» AIM OF THE TASK
Look for "Click the green 207 marker near Shanghai" in the records below, then copy that line and every line after it, exactly and with nothing added.

Source data:
[Start of Attachment]

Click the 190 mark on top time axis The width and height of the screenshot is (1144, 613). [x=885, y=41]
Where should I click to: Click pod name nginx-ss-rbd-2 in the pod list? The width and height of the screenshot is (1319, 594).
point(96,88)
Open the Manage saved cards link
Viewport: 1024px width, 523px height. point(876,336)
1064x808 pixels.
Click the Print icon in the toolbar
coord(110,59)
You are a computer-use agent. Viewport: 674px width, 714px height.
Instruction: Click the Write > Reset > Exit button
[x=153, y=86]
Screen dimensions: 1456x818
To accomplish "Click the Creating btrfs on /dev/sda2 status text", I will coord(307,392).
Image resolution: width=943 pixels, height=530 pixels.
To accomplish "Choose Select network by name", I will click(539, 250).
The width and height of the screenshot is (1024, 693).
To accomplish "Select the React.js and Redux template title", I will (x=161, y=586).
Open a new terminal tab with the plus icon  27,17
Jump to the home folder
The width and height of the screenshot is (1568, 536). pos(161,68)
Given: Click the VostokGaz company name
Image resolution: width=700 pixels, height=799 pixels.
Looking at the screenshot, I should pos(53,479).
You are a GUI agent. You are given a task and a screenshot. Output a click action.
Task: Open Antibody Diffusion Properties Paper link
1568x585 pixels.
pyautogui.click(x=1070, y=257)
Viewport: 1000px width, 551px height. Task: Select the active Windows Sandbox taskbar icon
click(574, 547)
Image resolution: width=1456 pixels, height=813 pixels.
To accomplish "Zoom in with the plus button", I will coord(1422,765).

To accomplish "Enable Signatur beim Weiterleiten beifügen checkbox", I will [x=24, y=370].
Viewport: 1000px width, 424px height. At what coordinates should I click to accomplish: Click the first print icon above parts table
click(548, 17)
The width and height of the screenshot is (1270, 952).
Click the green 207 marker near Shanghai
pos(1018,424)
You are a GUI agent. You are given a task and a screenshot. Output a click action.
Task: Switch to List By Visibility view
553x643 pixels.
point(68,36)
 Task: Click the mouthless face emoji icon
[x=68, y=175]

[End of Attachment]

» SOLUTION TO THIS TASK
Click the green 207 marker near Shanghai
pos(1018,424)
You are a GUI agent. You are given a task and a screenshot. Output a click action.
Task: Switch to List By Visibility view
553x643 pixels.
point(68,36)
 Task: Click the mouthless face emoji icon
[x=68, y=175]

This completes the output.